Sunday, March 19, 2006

Tech Link (Processor): Intel Dual-Core Gaming Performance Analysis

Someone beat me to doing a single-core versus dual-core gaming benchmark comparison. I am actually collecting and tabulating all the data that I have, I guess it's good as I can actually compare my own findings versus the one made by Neoseeker.

The article focus on Intel® Pentium® 4 and Intel® Pentium® D processors, having the same clock frequency and both overclocked to 4GHz. For video-card, both single-card and SLI-type will be pitted against each other, to find out how SLI performs under single-core and dual core platform. The line up of gaming benchmarks includes 3DMark06, DOOM 3, Call of Duty 2, F.E.A.R, Splinter Cell Chaos Theory, and Serious Sam 2.

Unfortunately, using SLI means they have to forgo with Intel®-chipset-based motherboard since Intel® only official supports ATI's Crossfire on its i955-based and i975-based motherboard. Also, I would have preferred if they do actual experienced-based subjective testing, like having an anti-virus running on the background, downloading stuff off the net, sharing files to family members at the living room, and even have IM and also do stuff like distributed running on the background. In my opinion, this is where dual core really shines rather than waiting for games to take advantage of it, the user can already take advantage of it by doing multitude of tasks without being a geek and checking which applications he/she needs to close/turn off just to have smoother computing experience.

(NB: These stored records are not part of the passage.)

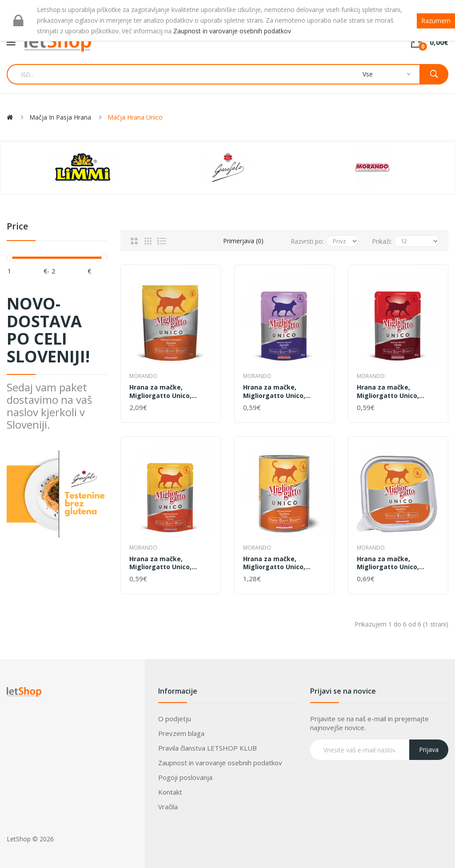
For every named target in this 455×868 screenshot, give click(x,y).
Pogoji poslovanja (185, 777)
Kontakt (170, 792)
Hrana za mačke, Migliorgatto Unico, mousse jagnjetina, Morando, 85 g (274, 391)
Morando (143, 376)
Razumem (436, 20)
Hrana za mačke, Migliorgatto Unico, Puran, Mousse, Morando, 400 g (283, 563)
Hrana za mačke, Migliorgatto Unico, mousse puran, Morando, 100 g (396, 563)
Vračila (168, 807)
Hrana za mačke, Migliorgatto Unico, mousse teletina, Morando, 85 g (388, 391)
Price (17, 226)
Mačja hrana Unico (135, 117)
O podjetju (175, 719)
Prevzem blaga (181, 733)
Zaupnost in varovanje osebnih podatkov (220, 763)
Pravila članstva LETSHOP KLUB (208, 748)
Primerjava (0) (243, 241)
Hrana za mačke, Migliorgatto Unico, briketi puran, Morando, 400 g (167, 391)
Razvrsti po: (307, 241)
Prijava (429, 749)
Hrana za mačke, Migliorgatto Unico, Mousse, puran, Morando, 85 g (170, 563)
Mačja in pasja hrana (60, 117)
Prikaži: (382, 241)
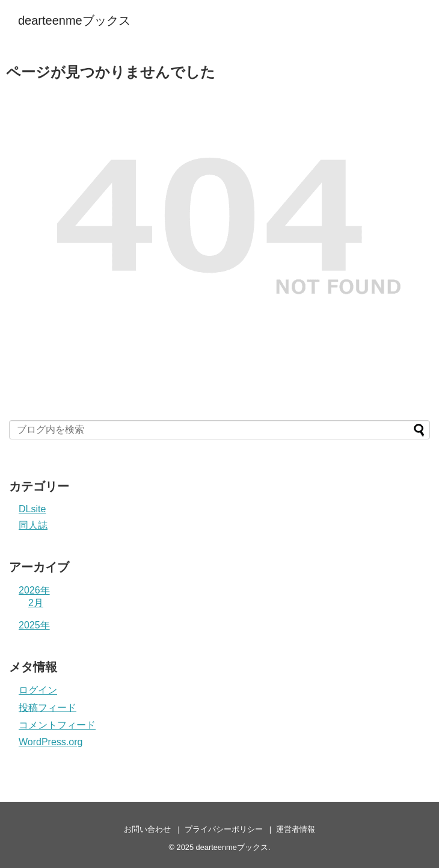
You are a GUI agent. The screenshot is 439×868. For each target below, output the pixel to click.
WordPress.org (51, 742)
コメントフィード (57, 725)
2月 (35, 603)
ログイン (38, 690)
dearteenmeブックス (74, 20)
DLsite (32, 509)
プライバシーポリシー (224, 829)
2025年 (34, 625)
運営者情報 (295, 829)
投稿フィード (48, 707)
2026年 (34, 590)
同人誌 (33, 525)
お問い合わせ (147, 829)
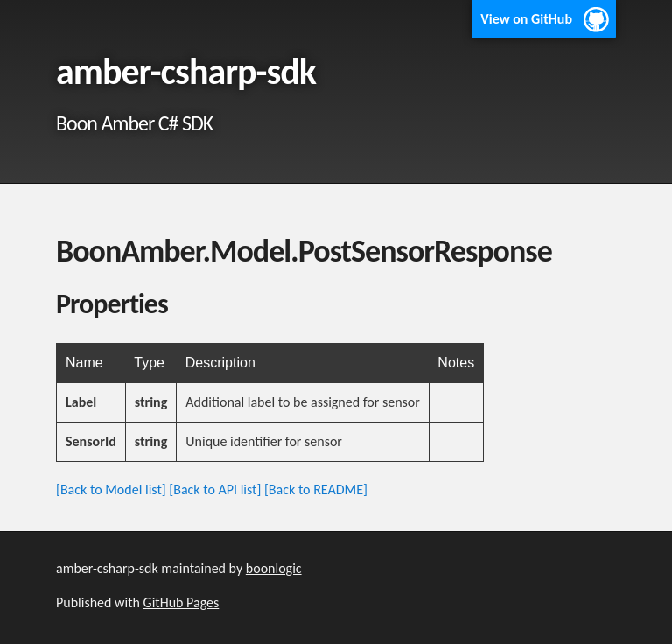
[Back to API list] (214, 489)
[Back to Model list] (111, 489)
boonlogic (274, 568)
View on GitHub (526, 18)
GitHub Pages (181, 602)
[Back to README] (316, 489)
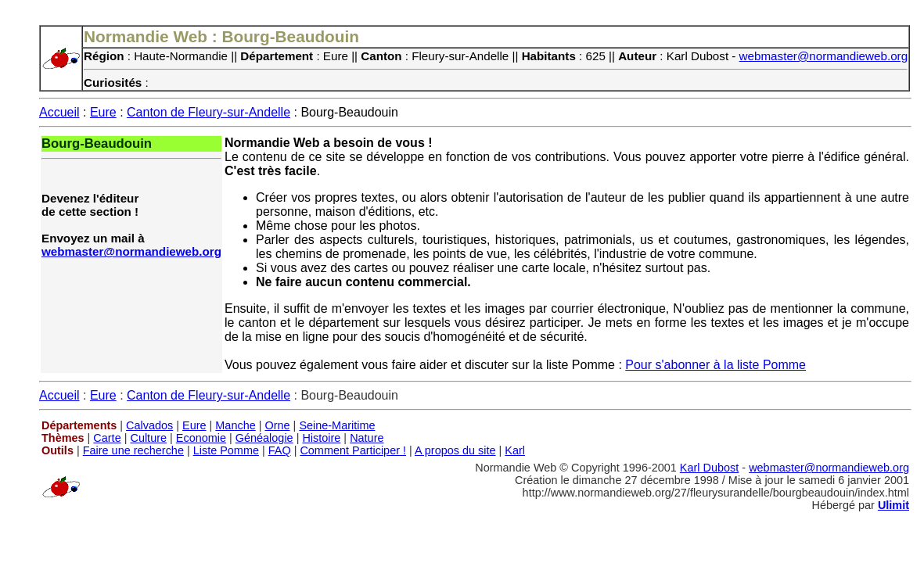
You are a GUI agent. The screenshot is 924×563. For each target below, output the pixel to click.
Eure (103, 112)
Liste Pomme (226, 450)
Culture (148, 438)
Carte (106, 438)
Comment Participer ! (353, 450)
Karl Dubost (709, 468)
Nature (366, 438)
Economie (201, 438)
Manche (235, 425)
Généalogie (264, 438)
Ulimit (893, 505)
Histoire (321, 438)
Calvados (149, 425)
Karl (515, 450)
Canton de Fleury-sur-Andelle (208, 112)
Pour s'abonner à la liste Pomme (715, 364)
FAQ (279, 450)
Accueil (59, 112)
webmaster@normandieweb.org (824, 56)
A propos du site (455, 450)
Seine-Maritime (336, 425)
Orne (278, 425)
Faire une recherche (133, 450)
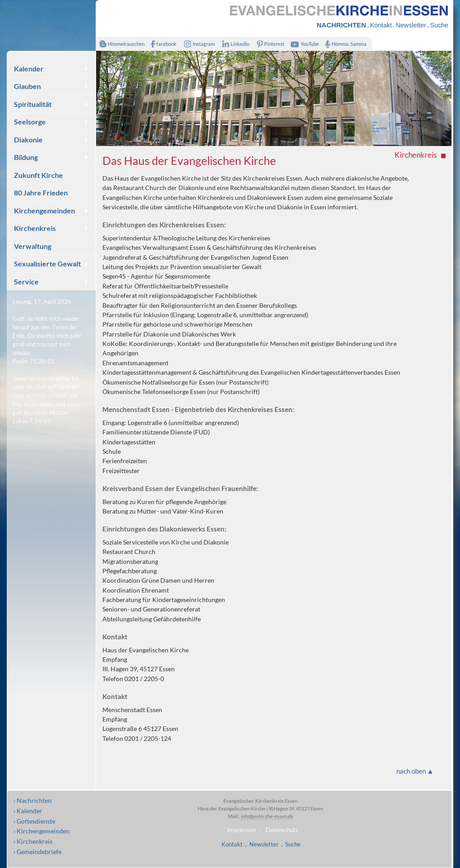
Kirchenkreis (35, 228)
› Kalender (28, 810)
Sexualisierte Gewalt (47, 263)
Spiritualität (33, 104)
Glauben (27, 86)
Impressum (242, 830)
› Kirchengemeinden (41, 831)
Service (26, 281)
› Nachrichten (32, 800)
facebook (162, 44)
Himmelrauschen (120, 44)
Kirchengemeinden (44, 210)
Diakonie (28, 139)
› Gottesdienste (34, 821)
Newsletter (411, 25)
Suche (439, 25)
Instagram (198, 44)
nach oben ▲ (415, 771)
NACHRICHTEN (341, 25)
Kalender (29, 68)
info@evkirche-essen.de (266, 816)
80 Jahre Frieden (41, 192)
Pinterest (269, 44)
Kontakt (381, 25)
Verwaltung (32, 246)
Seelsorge (30, 121)
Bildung (26, 157)
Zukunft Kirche (38, 175)
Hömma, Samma (344, 44)
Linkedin (234, 44)
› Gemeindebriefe (37, 851)
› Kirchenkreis (33, 841)
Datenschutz (282, 830)
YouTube (304, 44)
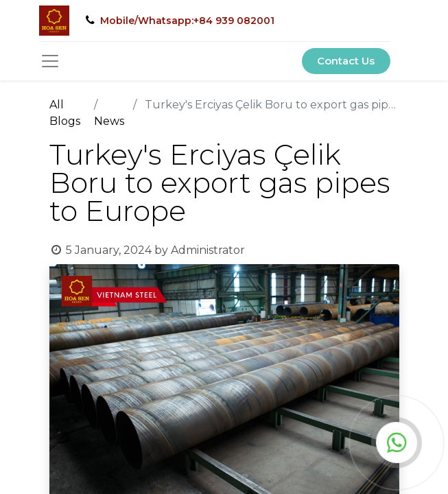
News (109, 121)
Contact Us (346, 60)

While it is true that in gaming, often times other applications has to be turned off to speed up loading, and remove bottleneck, but with the onslaught of more and more trojans, virus, and hackers, some background tasks can not just be turned off. Sure, a separate box or a router can do that, but with the rules of security, it never hurts to be paranoid and keep your system away from security breach.

So while the benchmarks are shown and analyzed in an objective manner, think beyond geek stuff and look at the consumer level type of usage. Then fit yourself in their shoes. Then do those benchmarks and compare the experience, whether gaming or just plain multi tasking with your OS.

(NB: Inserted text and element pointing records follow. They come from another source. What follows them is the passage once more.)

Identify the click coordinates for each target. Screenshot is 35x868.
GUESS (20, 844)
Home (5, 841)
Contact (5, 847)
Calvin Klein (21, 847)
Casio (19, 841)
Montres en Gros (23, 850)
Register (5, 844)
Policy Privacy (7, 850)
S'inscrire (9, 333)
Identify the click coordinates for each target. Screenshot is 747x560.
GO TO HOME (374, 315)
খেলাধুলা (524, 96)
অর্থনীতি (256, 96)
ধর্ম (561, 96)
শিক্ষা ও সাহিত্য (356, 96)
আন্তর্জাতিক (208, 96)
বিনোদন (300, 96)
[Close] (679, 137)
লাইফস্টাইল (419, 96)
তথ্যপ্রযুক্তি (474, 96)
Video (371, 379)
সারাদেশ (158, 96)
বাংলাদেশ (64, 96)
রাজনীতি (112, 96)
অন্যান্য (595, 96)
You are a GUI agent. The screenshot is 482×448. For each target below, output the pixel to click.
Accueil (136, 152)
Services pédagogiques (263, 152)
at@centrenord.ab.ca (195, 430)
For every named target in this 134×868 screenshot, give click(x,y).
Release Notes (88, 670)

Testing has shown that while dual-core and gaming can be a lucrative deal, it really only gets useful if the rest of your system is already powerful enough, and simply being held back by your current CPU. This means that your video card and memory subsystems have to be plenty fast -- in the order of SLI, we saw, if you've already got a fast CPU that you feel is holding you back. Even in the case of mostly single-threaded games (most of which are), Windows can offload its internal housekeeping and driver tasks to the second core, allowing your game to enjoy a minor performance bump on the first core that it would then have all to itself. When games start getting multi-threaded, a dual-core CPU will provide an even larger performance bump.